Fallout From Recession: AHP Modifies Loan For Cleveland Couple

Published on December 1st, 2014 by AHP Administrator



“In 2009 we filed bankruptcy, that’s when everything started because my husband got laid off, and a few months later I got laid off also,” said Maria, a Cleveland homeowner for the past 12 years. “Everything was going down the drain.” Like so many others in Cleveland and across the country, the recession threatened to displace Maria and her husband and rip away the home where they created over a decade’s worth of memories.

Maria was 24-years-old in 2002 when she and her husband entered the market to buy their first home. They looked in many areas but finally landed on a home in a nice, quiet neighborhood. They felt they were getting a fair price on the home and took out a fixed-rate mortgage, managing their monthly payments with no problem.

In 2009, however, a dark cloud was hanging over the U.S economy and the city of Cleveland. According to the U.S Bureau of Labor Statistics, the unemployment rate in Cleveland climbed to as high as 11.7 percent in 2009. Maria and her husband were both engulfed by the wave of job loss when he was laid off from his job working in the shipping department of warehouse. Several months later, Maria was laid off from her job as a mortgage coordinator. Things were quickly unraveling for the couple.

“My mother got sick, everything started at once—job, illness, a lot of problems started to happen,” said Maria. “That’s when we started falling behind.”

After falling behind on their mortgage payments, Maria and her husband tried working with their lender to find a solution that would help them avoid foreclosure. Ultimately, the couple decided filing for bankruptcy would be the surest way for them to hang onto their home.

Like many others during this time period, Maria and her husband’s loan was sold to a new lender. Their loan was eventually purchased by AHP in pool 2013C. Often times when loans are sold, borrowers end up with very little information about the new lender.

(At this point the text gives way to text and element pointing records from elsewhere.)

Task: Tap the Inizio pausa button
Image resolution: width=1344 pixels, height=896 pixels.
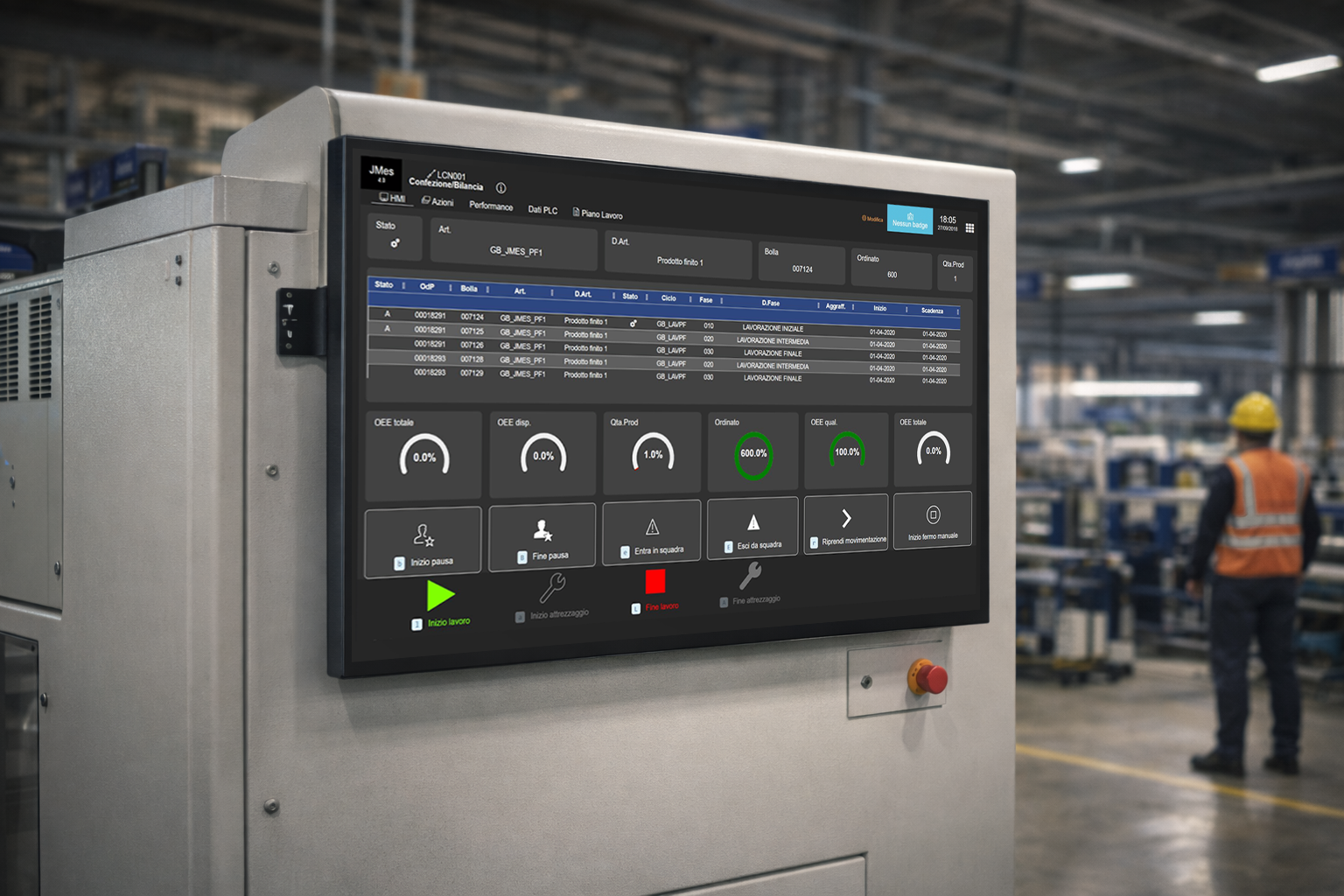Action: coord(424,542)
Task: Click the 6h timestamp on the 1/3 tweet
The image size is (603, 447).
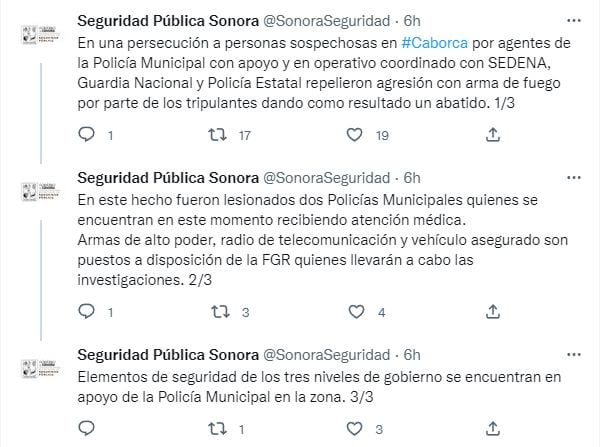Action: pyautogui.click(x=410, y=18)
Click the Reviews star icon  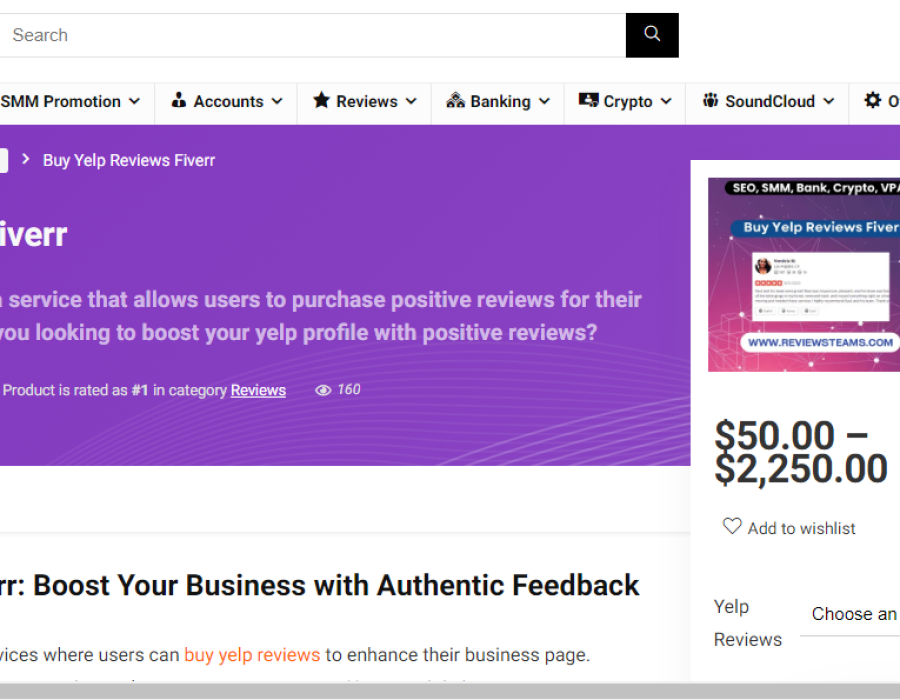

When Maria and her husband discovered AHP had purchased their loan, they immediately sought out their options.

“We didn’t have a lot of information from the other companies, so when I started getting the information from you guys, that’s when we started calling and trying to find out how we can make arrangements to keep the house– we wanted to keep it,” Maria said.

In working with AHP, Maria and her husband were able to settle their delinquent payments and lower their monthly payments from $565 to $400. Maria found the process of working with AHP to be very easy and felt very relieved to have successfully achieved a loan modification. “It’s going to be very positive for us because we’re going to be able to stay in the house, financially it’s going to help us a lot too,” said Maria.

Maria said her neighborhood was not overwhelmed by the foreclosure crisis, but that a fair amount of homes were vacated in her area. Now, she says people are beginning to move back into these homes and the abandoned dwellings are becoming less common. CNN recently reported that nearly 6,000 homes are being prepared for demolition in Cleveland to eliminate the blight that is dragging down communities. Through loan modifications like the one for Maria and her husband, AHP also aims to uplift communities by keeping people in neighborhoods who truly want to be there.

“We have memories here, we have also put money into the house throughout all the years. We didn’t want to start over, we just wanted to continue and stay here,” Maria said. “We like the neighborhood too, it’s very quiet.”